From what I have researched, practically the highest number of messages exchanged between the clients is n^2, in case each process broadcasts its lines to all the others. Now, the problem is that if I minimize the number of messages sent - this would be around log(n) for distributing the input data - but the computation then would only be done by one process, or more, but anyhow, it is not anymore done in parallel, which was the main idea of the problem.
What could be a more efficient algorithm, that would compute this product?
(I am using MPI, if it makes any difference).
To compute the matrix product C = A x B element-by-element you simply calculate C(i,j) = dot_product(A(i,:),B(:,j)). That is, the (i,j) element of C is the dot product of row i of A and column j of B.
If you insist on sending rows of A and rows of B around then you are going to have a tough time writing a parallel program whose performance exceeds a straightforward serial program. Rather, what you ought to do is send rows of A and columns of B to processors for computation of elements of C. If you are constrained to send rows of A and rows of B, then I suggest that you do that, but compute the product on the server. That is, ignore all the worker processors and just perform the calculation serially.
One alternative would be to compute partial dot-products on worker processors and to accumulate the partial results. This will require some tricky programming; it can be done but I will be very surprised if, at your first attempt, you can write a program which outperforms (in execution speed) a simple serial program.
(Yes, there are other approaches to decomposing matrix-matrix products for parallel execution, but they are more complicated than the foregoing. If you want to investigate these then Matrix Computations is the place to start reading.)

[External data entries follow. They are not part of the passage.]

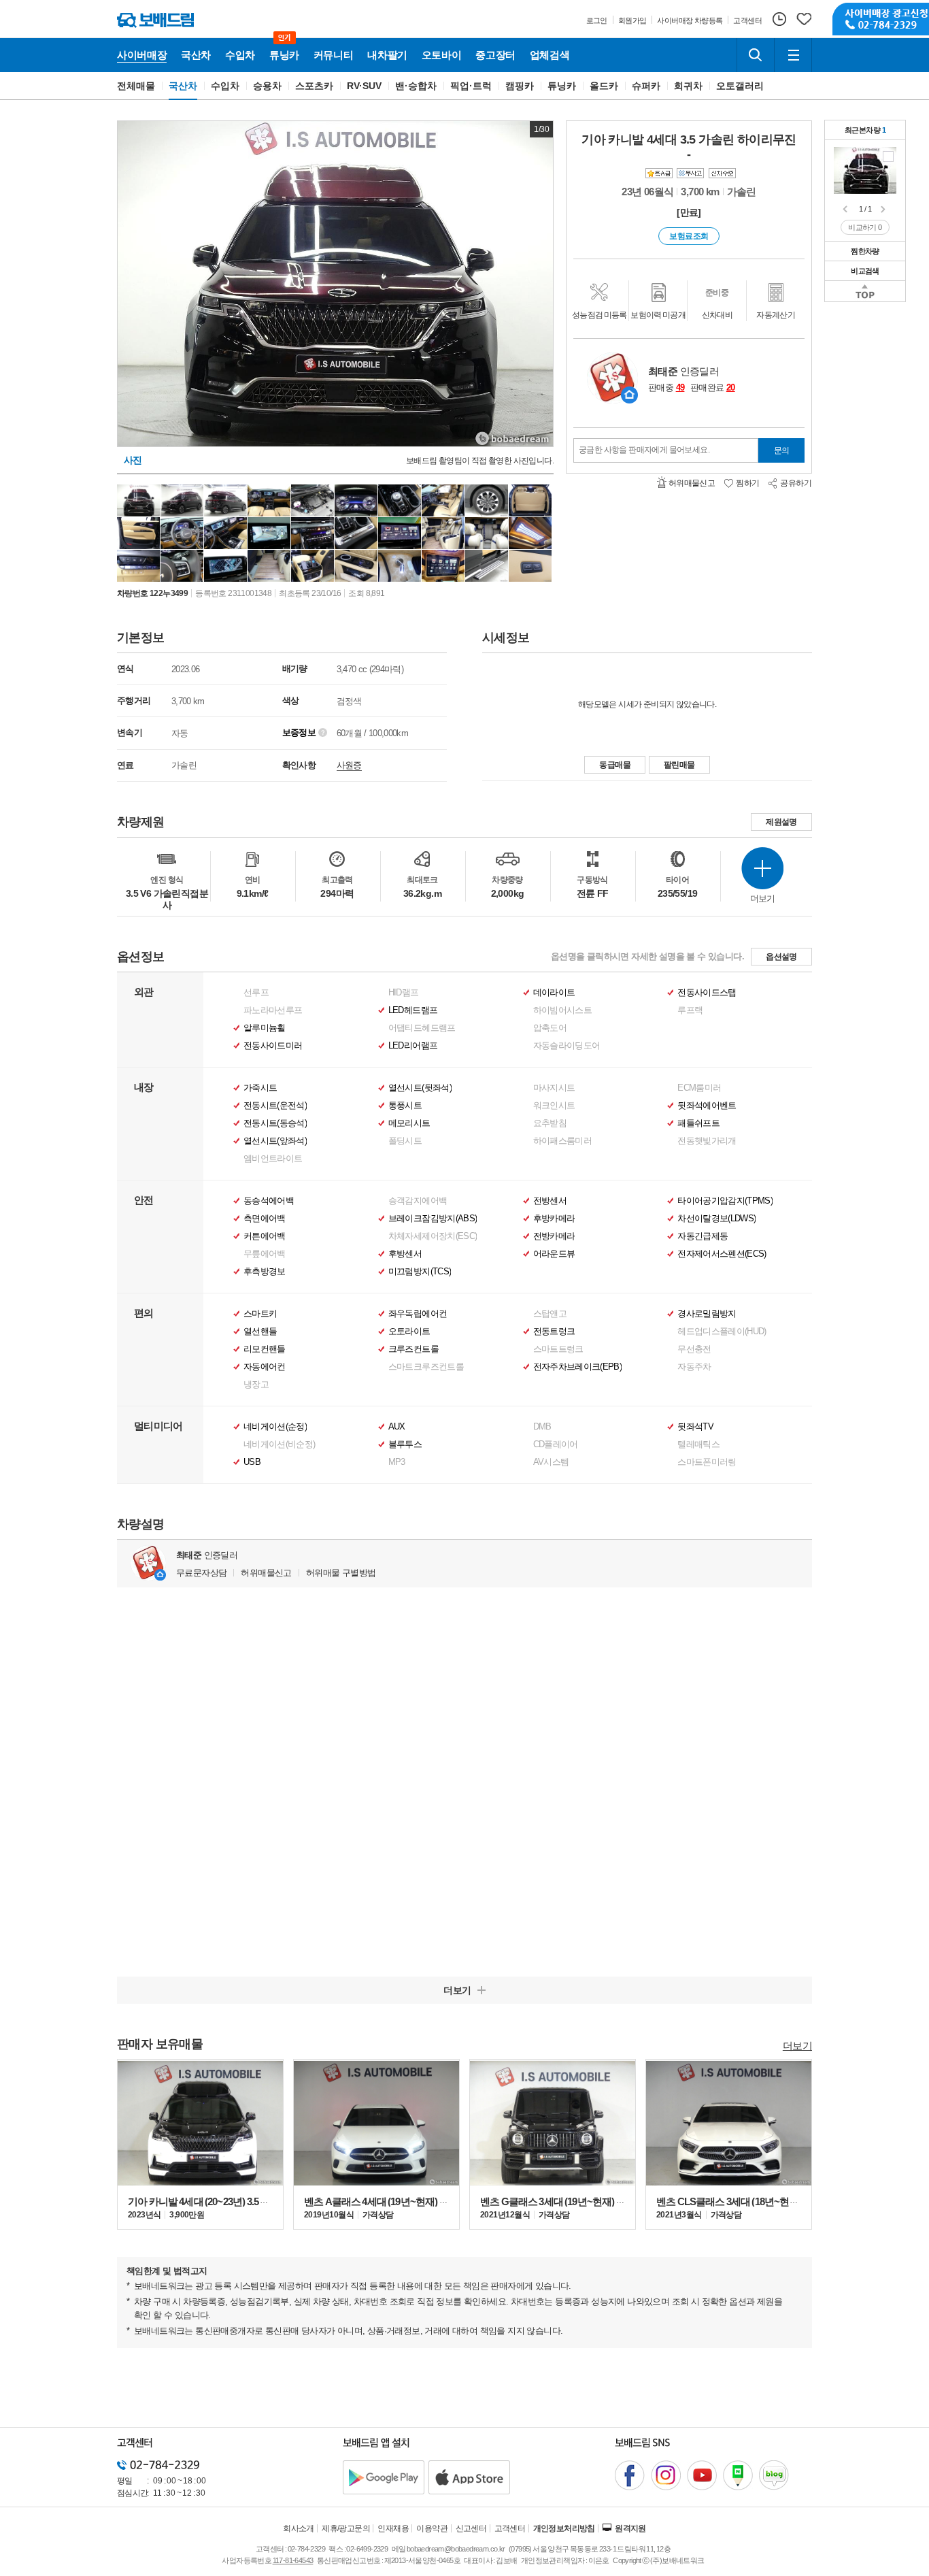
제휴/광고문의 (346, 2528)
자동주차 (694, 1367)
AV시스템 (551, 1462)
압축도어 (550, 1028)
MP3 (396, 1462)
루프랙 (690, 1010)
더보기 (797, 2045)
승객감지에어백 (417, 1201)
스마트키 (260, 1314)
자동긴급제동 (702, 1236)
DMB (542, 1427)
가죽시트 (260, 1088)
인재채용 (393, 2528)
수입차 (225, 85)
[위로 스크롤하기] (865, 291)
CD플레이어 (555, 1444)
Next (884, 209)
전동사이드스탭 (706, 992)
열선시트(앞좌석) (275, 1141)
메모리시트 (409, 1123)
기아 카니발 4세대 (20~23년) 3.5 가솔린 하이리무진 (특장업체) (256, 2201)
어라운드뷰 (554, 1254)
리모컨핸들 (264, 1349)
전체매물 (136, 85)
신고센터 (471, 2528)
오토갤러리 (740, 85)
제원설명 (781, 822)
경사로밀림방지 (706, 1314)
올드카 (604, 85)
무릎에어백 (264, 1254)
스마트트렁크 (558, 1349)
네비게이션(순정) (275, 1427)
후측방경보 (264, 1271)
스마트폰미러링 (706, 1462)
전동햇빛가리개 (706, 1141)
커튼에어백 (264, 1236)
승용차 (267, 85)
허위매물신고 (266, 1573)
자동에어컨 (264, 1367)
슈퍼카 (646, 85)
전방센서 (550, 1201)
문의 (782, 450)
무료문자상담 (201, 1573)
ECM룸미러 (699, 1088)
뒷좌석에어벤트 (706, 1105)
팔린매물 (679, 765)
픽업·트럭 (471, 85)
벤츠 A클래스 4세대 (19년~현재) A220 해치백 (397, 2201)
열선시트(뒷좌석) (420, 1088)
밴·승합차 (416, 85)
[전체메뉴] (793, 55)
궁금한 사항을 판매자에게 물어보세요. (644, 450)
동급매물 (614, 765)
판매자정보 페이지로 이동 (629, 394)
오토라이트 (409, 1331)
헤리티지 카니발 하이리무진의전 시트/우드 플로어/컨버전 (888, 156)
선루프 (256, 992)
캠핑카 (519, 85)
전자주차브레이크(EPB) (577, 1367)
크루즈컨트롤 (413, 1349)
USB (251, 1462)
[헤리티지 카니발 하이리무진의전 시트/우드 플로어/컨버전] (865, 169)
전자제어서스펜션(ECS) (721, 1254)
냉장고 (256, 1384)
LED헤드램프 (412, 1010)
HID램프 (403, 992)
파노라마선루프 (272, 1010)
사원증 (349, 765)
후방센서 (405, 1254)
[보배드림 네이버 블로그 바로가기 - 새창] (774, 2475)
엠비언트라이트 (272, 1158)
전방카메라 (554, 1236)
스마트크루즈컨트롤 (426, 1367)
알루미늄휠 (264, 1028)
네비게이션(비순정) (279, 1444)
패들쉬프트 (698, 1123)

You need also to think hard about your proposed measures of efficiency -- the most efficient message-passing program will be the one which passes no messages. If the cost of message-passing far outweighs the cost of computation then the no-message-passing implementation will be the most efficient by both measures. Generally though, measures of the efficiency of parallel programs are ratios of speedup to number of processors: so 8 times speedup on 8 processors is perfectly efficient (and usually impossible to achieve).
As stated yours is not a sensible problem. Either the problem-setter has mis-specified it, or you have mis-stated (or mis-understood) a correct specification.
Something's not right: if both matrices have n x m dimensions, then they can not be multiplied together (unless n = m). In the case of A*B, A has to have as many columns as B has rows. Are you sure that the server isn't sending rows of B's transposed? That would be equivalent to sending columns from B, in which case the solution is trivial.
Assuming that all those check out, and your clients do indeed get rows from A and B: probably the easiest solution would be for each client to send its rows of matrix B to client #0, who reassambles the original matrix B, then sends out its columns back to the other clients. Basically, client #0 would act as a server that actually knows how to efficiently decompose data. This would be 2*(n-1) messages (not counting the ones used to reunite the product matrix), but considering how you already need n messages to distribute the A and B matrices between the clients, there's no significant performance loss (it's still O(n) messages).
The biggest bottleneck here is obviously the initial gathering and redistribution of the matrix B, which scales terribly, so if you have fairly small matrices and a lot of processes, you might just be better off calculating the product serially on the server.
I don't know if this is homework. But if it is not homework, then you should probably use a library. One idea is scalapack
http://www.netlib.org/scalapack/scalapack_home.html
Scalapack is writtten in fortran, but you can call it from c++.